The efflorescent program explores alternative modes of reason, through a diversity of voices in art, poetry, and philosophy.
Delirium & Destiny is inspired by the work of Maria Zambrano (1904-1991), a Spanish philosopher and political writer. Zambrano employs fictional, autobiographical, and poetic devices in her writing to engage with themes of time, spirituality, nationality, exile, emotion, and difference. Rather than creating an exhibition that uses Zambrano’s thinking as a tool or as an illustration, Delirium & Destiny is influenced by a few of Zambrano’s concepts – in particular, the dream and poetic reason. Dreams are, Maria Zambrano says, ‘not the rehearsal of a past we have already lived, but an opportunity to fashion the future’. Now is a good a time as any to reflect on the dream as an opportunity to ask ourselves how we take account of our own aspirations and recount our actions.
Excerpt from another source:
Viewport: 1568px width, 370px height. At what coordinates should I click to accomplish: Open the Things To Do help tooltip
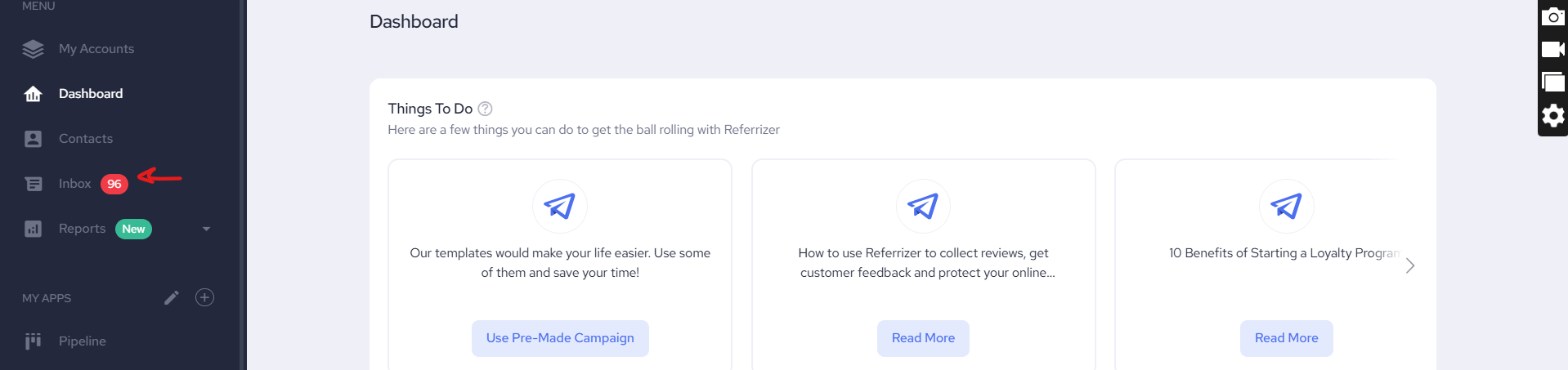(x=485, y=109)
Delirium & Destiny consists of performances, screenings, lectures, a reading group and an exhibition. All the artists, poets, and writers in this program work politically, rather than work to make political art. In other words, their artistic practices reflect their position and care for the world, representing Zambrano’s idea that personal development contributes to public development overall.
Delirium & Destiny is supported by the City of Rotterdam, the Mondriaan Fund, the VSB Fund and the H.M.A. Schadee Fund and includes collaborations with the Rotterdam Library and the Society for Women in Philosophy.
Although this program has manifested at the Jan van Eyck Academie in Maastricht, it began some time ago in a conversation with Ian Sweetman Roshi, a Zen Buddhist teacher. He pointed out that my approach to curating exhibitions, and interest in the audience’s reception of them, was similar to the fundamental teaching of conditioned arising. This teaching says that all causes and conditions arise and cease interdependently. Looking into this as well as ecological feminism, the development of this program brought me to Martine Batchelor.